By

Tom Engelhardt /

TomDispatch/ July 26, 2012, 4:16 PM

Pentagon disputes coverage of Africa presence

A U.S. Air Force Lockheed C130J takes off during the Africa Aeronautics and Defense Airshow Sept. 24, 2010, at Ysterplaat Air Force Base in Cape Town, South Africa.

A U.S. Air Force Lockheed C130J takes off during the Africa Aeronautics and Defense Airshow Sept. 24, 2010, at Ysterplaat Air Force Base in Cape Town, South Africa. / AFP/Getty Images

(TomDispatch) On July 12th, TomDispatch posted the latest piece in Nick Turse's "changing face of empire" series: "Obama's Scramble for Africa." It laid out in some detail the way in which the U.S. Africa Command (AFRICOM) has, in recent years, spread its influence across that continent, establishing bases and outposts, sending in special operations forces and drones, funding proxy forces on the continent, and so on. As last week ended, TomDispatch received a "letter to the editor" from Colonel Tom Davis, director of the U.S. Africa Command Office of Public Affairs, disputing in some detail a number of Turse's points. (Colonel Davis also sent a copy of the letter to the Nation Institute, which supports TomDispatch.)

As TomDispatch readers know, it's quite possible to write this editor. I read everything that arrives at TomDispatch with appreciation and answer when I can. There is, however, no "comments" section, nor a place for letters to the editor at TD. In this case, however, I found the obvious time and effort AFRICOM took to respond to the Turse piece of interest and so, today, we're posting Colonel Davis's full letter, and a response from Turse. After all, whatever highlights the changing U.S. military position in Africa, about which Americans know remarkably little, seems well worth the time and space.

Two things remain to be said: first, beneath the detailed critique and response that follows lies an obvious difference of opinion that seems worth highlighting. Like a number of other TomDispatch writers, I believe that the U.S. military should not be responsible for Planet Earth; that it is not in our interest for the Pentagon to be dividing the globe, like a giant pie, into six "slices" covering almost every inch of the planet: U.S. European Command, or EUCOM (for Europe and Russia), the U.S. Pacific Command, or PACOM (Asia), CENTCOM (the Greater Middle East and a touch of North Africa), NORTHCOM (North America), SOUTHCOM (South America and most of the Caribbean), and AFRICOM (almost all of Africa). Nor should the U.S. military be garrisoning the planet in the historically unprecedented way it does. This imperial role of ours has little or nothing to do with "defense" and creates many possibilities for future blowback. Instead, it seems far more sensible to begin to shut down or cut back radically on our vast array of global bases and outposts (rather than, as in Africa, expanding them), and downsize our global mission in a major way. AFRICOM would obviously disagree, as would the Pentagon and the Obama administration, and the results of that basic disagreement about the role of the U.S. military in the world can be seen in what follows.
──────────────────────────────
§ **EXERCISES**
a - Answer these questions from the AFRICOM piece:
(i) On what date did TomDispatch post "Obama's Scramble for Africa"?
(ii) What position does Colonel Tom Davis hold?
(iii) Which command covers Asia?
b - Rewrite the passage of the AFRICOM piece that opens with the words containing "As TomDispatch readers" and closes with "time and space.", swapping "remarkably little" for "very little".
c - Say whether each statement agrees with the AFRICOM piece. Answer yes or no and quote the deciding words.
(i) Colonel Davis sent a copy of his letter to the Nation Institute.
(ii) TomDispatch has a comments section.
(iii) The Pentagon divides the globe into eight commands.

§ **EXERCISE DATA**
──────────────────────────────
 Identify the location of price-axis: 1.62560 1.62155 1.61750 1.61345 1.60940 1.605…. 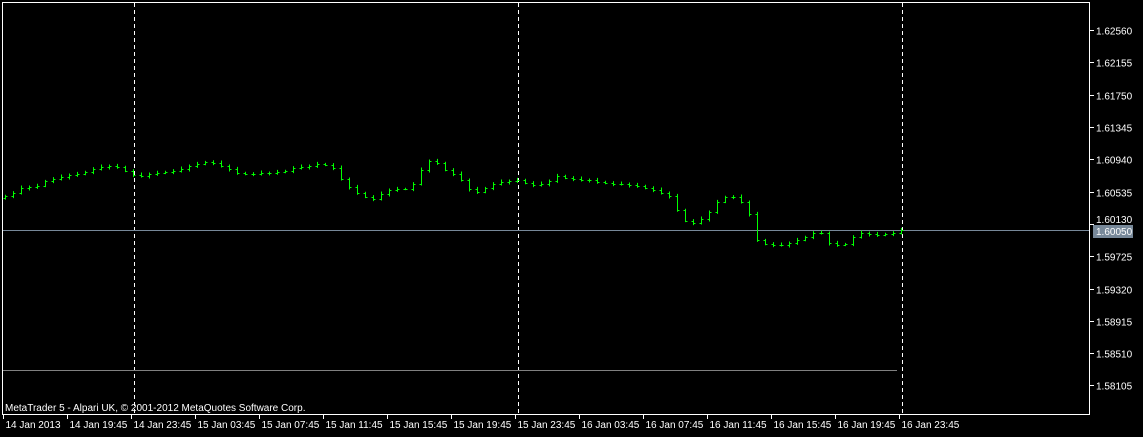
──────────────────────────────
§ **COMPLETED EXERCISE**
a -
(i) July 12th
(ii) Director of the U.S. Africa Command Office of Public Affairs
(iii) The U.S. Pacific Command, or PACOM

b -
As TomDispatch readers know, it's quite possible to write this editor. I read everything that arrives at TomDispatch with appreciation and answer when I can. There is, however, no "comments" section, nor a place for letters to the editor at TD. In this case, however, I found the obvious time and effort AFRICOM took to respond to the Turse piece of interest and so, today, we're posting Colonel Davis's full letter, and a response from Turse. After all, whatever highlights the changing U.S. military position in Africa, about which Americans know very little, seems well worth the time and space.

c -
(i) Yes: "Colonel Davis also sent a copy of the letter to the Nation Institute"
(ii) No: "There is, however, no "comments" section, nor a place for letters to the editor at TD."
(iii) No: "dividing the globe, like a giant pie, into six "slices""